## Task instructions:
Please go through the records below and return every line holding the word "about".

····················

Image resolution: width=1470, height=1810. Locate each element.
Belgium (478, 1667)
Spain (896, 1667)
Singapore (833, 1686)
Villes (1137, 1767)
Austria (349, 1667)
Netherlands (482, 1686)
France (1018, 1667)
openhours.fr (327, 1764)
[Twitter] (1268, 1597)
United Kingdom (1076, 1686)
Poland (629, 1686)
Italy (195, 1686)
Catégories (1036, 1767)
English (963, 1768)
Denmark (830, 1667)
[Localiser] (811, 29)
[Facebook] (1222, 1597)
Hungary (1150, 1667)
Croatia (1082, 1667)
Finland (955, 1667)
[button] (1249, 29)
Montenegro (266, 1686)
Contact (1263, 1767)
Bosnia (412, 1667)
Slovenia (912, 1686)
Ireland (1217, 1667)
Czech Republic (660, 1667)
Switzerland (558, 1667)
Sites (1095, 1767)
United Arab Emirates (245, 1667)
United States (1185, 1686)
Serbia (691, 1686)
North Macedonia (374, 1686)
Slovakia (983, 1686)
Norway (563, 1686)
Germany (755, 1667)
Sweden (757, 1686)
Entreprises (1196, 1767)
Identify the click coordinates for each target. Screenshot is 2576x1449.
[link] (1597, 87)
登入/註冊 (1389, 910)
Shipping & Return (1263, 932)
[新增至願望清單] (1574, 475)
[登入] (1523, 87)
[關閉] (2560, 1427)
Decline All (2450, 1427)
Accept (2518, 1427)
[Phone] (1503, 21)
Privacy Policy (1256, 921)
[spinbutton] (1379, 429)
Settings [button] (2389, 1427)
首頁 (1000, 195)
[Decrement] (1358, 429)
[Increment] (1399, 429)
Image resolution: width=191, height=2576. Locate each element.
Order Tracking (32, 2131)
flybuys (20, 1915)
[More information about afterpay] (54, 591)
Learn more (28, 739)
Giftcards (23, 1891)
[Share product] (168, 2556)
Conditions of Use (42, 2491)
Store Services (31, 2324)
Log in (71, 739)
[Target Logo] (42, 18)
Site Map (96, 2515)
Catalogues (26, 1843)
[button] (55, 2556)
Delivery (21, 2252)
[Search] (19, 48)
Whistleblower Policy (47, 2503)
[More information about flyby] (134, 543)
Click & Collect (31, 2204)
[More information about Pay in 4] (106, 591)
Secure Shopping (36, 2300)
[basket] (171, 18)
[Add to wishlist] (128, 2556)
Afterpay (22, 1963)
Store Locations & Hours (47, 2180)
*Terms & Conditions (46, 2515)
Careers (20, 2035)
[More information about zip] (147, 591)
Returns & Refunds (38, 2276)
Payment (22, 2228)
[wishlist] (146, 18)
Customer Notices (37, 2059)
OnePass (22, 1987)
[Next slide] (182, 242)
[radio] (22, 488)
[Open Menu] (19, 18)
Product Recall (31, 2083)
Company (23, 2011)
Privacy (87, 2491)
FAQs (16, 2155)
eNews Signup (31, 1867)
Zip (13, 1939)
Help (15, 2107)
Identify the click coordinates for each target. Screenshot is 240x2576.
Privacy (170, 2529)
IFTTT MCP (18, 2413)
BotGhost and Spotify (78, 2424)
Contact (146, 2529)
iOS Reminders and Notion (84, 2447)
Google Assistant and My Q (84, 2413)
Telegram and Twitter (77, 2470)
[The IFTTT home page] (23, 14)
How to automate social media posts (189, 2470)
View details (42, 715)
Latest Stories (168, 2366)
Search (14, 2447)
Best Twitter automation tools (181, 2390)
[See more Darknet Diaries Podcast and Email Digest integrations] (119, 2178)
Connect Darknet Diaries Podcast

····················

## Result of this task:
[More information about afterpay] (54, 591)
[More information about flyby] (134, 543)
[More information about Pay in 4] (106, 591)
[More information about zip] (147, 591)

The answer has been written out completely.